The Ministry of Health’s outgoing chief nursing officer Jane O’Malley described the passing of the bill in 2016 as the “culmination of years of work” from the nursing sector, the Ministry of Health and other agencies.

Memo Musa, the chief executive of the New Zealand Nurses Organisation congratulated all those involved in the watershed changes particularly the Nursing Council and the Office of the Chief Nurse.

Musa said the amended Acts meant more nurses could improve public access to some medicines and also enable them to work to the full breadth and scope of their practice. “It is often easier and quicker to see a nurse than a doctor so this change means more people in the community can benefit by accessing health care sooner.”


  • Changes across eight Acts amend references to medical practitioners to include health practitioners including nurse practitioners, registered nurses and, in one instance, pharmacist prescribers.
  • Seven of the amendment Acts with their new terminology will commence on 31 January 2018 and the Transport Amendment Act will commence on 8 November 2018.
  • The amendments enable competent health practitioners (as defined under the Health Practitioners Competence Assurance Act 2003 or HPCA Act) working within their prescribed scope of practice (e.g. registered nurses) to carry out new roles as defined by the amended Acts.
  • This does not mean that all health practitioners regulated under the HPCA Act will be able to undertake all the amended statutory functions.
  • The Ministries of: Health; Transport; Business, Innovation and Employment; and Social Development are responsible for the affected legislation.

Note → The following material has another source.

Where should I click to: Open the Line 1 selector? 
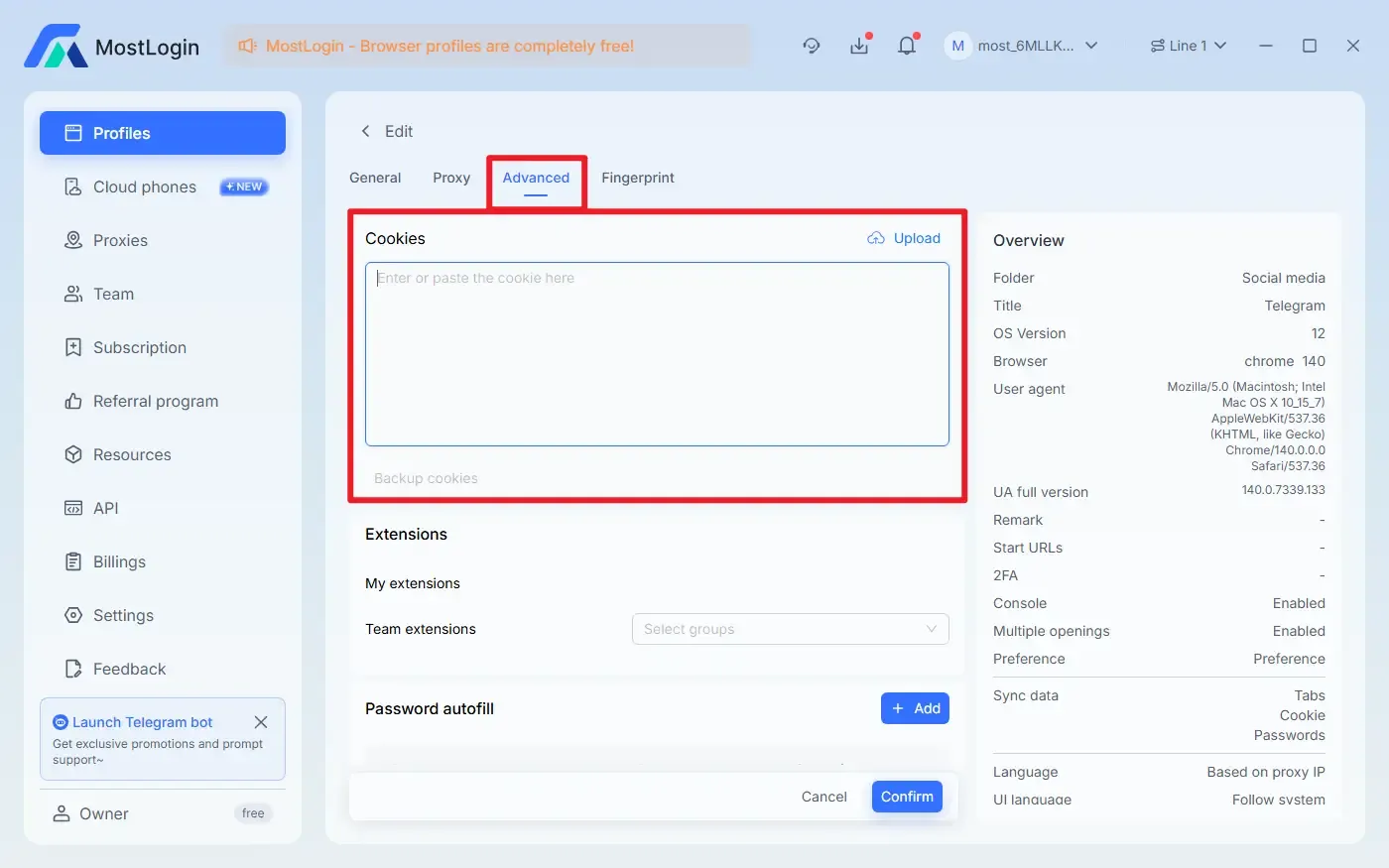coord(1188,46)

Other agencies, including ACC and the New Zealand Police, will also need to implement the changes.


Holidays Act 2003: Health practitioners will be able to certify proof of sickness or injury including suitably qualified registered nurses, if their employer and the Nursing Council of New Zealand recognise that they are competent and safe to do so

Burial and Cremation Act 1964: Nurse practitioners will be able to issue certificates for the cause of death for patients in their care.

Medicines Act 1981: Nurse practitioners will be able to supervise designated prescribers (such as authorised registered nurse prescribers or RN prescriber candidates).

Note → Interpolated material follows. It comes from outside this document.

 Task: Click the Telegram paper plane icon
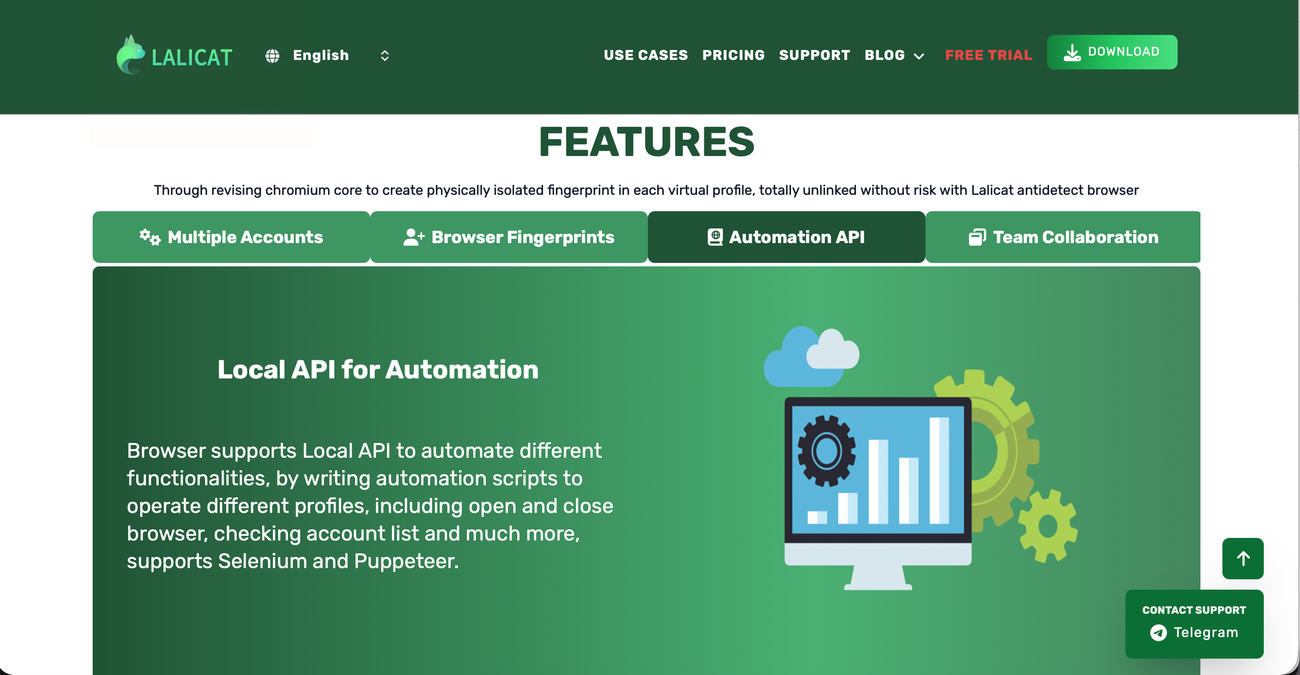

Mental Health (Compulsory Assessment and Treatment) Act 1992: Nurse practitioners, or registered nurses working in mental health, will be allowed to complete a health practitioner certificate for applications for assessment under the Act. An NP will also be able to conduct an assessment examination if approved by the Director of Mental Health. The Director can delegate this approval to the Director of Area Mental Health Service.

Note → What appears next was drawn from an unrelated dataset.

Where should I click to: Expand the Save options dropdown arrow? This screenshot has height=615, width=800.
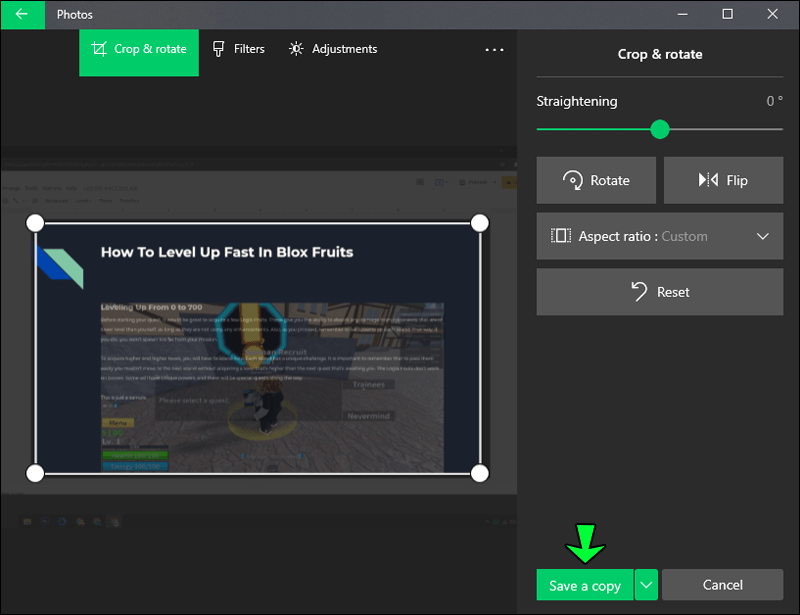pos(646,585)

Accident Compensation Act 2001: Health practitioners providing treatment to a client will be given the opportunity to participate in preparing clients’ individual rehabilitation plans. Suitably qualified health practitioners will also be able to prescribe aids and appliances.

Oranga Tamariki Act 1989 (formerly the Children, Young Persons, and Their Families Act 1989): Health practitioners will be able to carry out medical examinations ordered by the court when considering whether children or young people have been abused, if the court considers that these health practitioners are qualified for that purpose. In addition, a social worker will be able to ask for medical examinations to be completed by health practitioners qualified for that purpose.

Misuse of Drugs Act 1975: Nurse practitioners, registered nurses working in addiction services and pharmacist prescribers will be allowed to prescribe controlled drugs for the purposes of treating addiction.

Land Transport Act 1998: Health practitioners will be able to request blood tests from drivers and assess and report on their fitness to drive. It will be illegal for someone to refuse a blood test from a health practitioner. Other amendments enable health practitioners to take blood, handle evidential specimens and appear in court to give evidence.